Patient Reported Outcomes/Quality of Life
PV QA 4 - Poster Viewing Q&A 4
Purpose/Objective(s): Assessment of patient-reported outcomes (PROs) is increasingly recognized as an important facet of patient care and treatment decision making. Measuring symptom severity and its effects on functioning based on PRO are widely accepted in clinical research and are endorsed by the US Food and Drug Administration (FDA) for use in drug labeling-claim trials. However, the use of PROs has not kept pace with recent rapid advances in esophageal cancer treatment, such as proton therapy. Verified with both quantitative and qualitative data from targeted patients, disease- and treatment-specific versions of the MD Anderson Symptom Inventory (MDASI) have been developed for use in multiple cancers, but not esophageal cancer. This qualitative study, which uses a standardized method to delineate patient outcomes that is recommended by the FDA for PRO tool development, aims to define most impactful symptoms experienced by esophageal cancer patient with radiotherapy, in order to generate a treatment-specific module of the MD Anderson Symptom Inventory (MDASI-Eso).
Materials/Methods: Patients with esophageal cancer (N=20) enrolled during or within 6-months after radiotherapy (IMRT 15, Proton 5) participated in a face-to-face, semi-structured qualitative interview. Qualitative analysis generated a list of symptoms that patients reported. To refine the list, radiation/medical oncologist, and patients and their caregivers commented on the relative importance of these symptoms during and after radiotherapy. Final candidate items were added to the 13 MDASI core symptoms to form a provisional MDASI-Eso module.

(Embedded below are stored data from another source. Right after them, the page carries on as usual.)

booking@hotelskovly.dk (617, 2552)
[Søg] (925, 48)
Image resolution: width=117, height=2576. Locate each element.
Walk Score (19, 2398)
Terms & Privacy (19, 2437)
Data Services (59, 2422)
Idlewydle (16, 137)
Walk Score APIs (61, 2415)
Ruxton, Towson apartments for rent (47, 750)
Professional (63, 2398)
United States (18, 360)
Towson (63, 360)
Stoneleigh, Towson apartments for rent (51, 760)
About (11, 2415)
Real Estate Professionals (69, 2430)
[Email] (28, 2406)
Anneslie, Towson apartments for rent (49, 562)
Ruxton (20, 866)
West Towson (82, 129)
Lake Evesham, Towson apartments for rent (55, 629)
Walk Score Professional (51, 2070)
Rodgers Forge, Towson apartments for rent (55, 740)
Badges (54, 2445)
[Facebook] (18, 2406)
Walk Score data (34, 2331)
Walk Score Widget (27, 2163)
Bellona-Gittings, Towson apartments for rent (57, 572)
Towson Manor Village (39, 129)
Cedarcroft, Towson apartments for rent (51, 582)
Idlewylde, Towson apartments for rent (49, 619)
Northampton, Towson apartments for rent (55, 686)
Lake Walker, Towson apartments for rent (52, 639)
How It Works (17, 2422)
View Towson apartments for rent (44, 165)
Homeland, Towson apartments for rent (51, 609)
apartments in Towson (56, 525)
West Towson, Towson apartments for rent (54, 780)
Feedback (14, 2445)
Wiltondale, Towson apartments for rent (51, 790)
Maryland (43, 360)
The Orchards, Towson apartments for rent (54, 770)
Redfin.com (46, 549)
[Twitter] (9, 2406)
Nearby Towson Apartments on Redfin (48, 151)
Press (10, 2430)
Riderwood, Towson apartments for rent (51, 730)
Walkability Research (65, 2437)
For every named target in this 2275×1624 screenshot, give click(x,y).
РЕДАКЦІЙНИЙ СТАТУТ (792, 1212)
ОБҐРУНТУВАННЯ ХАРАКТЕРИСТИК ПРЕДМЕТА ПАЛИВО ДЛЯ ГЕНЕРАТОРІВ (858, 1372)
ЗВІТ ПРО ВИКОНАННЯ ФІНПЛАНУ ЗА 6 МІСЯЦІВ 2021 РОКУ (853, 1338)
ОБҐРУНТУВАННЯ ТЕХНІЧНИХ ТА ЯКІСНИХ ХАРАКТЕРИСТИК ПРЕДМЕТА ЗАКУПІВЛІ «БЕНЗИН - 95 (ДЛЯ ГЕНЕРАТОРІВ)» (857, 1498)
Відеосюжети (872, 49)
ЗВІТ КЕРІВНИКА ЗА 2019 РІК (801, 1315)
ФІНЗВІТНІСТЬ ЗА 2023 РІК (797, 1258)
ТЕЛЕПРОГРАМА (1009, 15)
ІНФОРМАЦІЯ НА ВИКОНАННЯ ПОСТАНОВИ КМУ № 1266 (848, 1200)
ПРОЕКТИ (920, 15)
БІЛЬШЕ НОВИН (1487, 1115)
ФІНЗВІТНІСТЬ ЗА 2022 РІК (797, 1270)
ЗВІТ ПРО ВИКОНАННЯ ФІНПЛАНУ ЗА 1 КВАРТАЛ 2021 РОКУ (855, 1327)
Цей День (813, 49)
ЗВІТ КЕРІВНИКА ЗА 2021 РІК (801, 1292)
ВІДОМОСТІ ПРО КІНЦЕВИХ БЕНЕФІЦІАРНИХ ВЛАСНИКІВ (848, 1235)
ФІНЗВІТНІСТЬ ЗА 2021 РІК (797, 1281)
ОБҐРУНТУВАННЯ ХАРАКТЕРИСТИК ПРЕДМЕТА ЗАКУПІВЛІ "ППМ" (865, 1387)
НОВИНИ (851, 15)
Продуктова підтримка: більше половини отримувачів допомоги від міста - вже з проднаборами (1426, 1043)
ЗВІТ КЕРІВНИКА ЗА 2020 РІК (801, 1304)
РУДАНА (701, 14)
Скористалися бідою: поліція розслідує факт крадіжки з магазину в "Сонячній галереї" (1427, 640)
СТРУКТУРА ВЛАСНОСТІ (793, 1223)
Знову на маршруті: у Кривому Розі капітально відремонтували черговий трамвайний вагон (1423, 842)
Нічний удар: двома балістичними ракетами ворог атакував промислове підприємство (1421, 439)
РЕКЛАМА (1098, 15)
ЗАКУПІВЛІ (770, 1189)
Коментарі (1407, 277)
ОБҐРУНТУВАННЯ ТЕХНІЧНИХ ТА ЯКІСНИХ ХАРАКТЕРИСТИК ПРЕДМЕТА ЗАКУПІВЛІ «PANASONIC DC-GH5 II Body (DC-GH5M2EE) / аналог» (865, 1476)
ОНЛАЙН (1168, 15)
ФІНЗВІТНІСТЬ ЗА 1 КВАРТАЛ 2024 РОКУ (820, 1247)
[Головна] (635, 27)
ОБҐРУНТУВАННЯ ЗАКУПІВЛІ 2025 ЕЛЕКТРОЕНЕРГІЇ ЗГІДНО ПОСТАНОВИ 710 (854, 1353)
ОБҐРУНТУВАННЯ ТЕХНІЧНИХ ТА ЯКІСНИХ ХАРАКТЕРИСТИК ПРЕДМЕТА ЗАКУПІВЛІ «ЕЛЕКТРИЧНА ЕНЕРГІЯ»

Results: The qualitative study identified 51 symptoms. The 3 most frequently reported disease and treatment symptom was fatigue, difficulty swallowing and pain; most of the 13 core MDASI symptoms were mentioned as well. After input from the expert panel (4 oncologist, 8 patients, 5 caregivers), 8 candidate module items were selected: difficulty swallowing, weakness, inability to eat, constipation, regurgitation (acid reflux), sore mouth or throat, diarrhea and hoarseness or voice change.
Conclusion: This study produced a set of symptoms for inclusion in the MDASI-Eso, now under psychometric validation in the same patient cohort for the examination of reliability, validity and sensitivity. The validated MDASI-Eso will be a concise but adequate assessment applicable to esophageal cancer patients undergoing radiotherapy. It will be utilized for routinely monitoring patients and will be rapidly evolved in clinical trials for new treatments, e.g. Proton therapy, along with conventional clinical outcomes.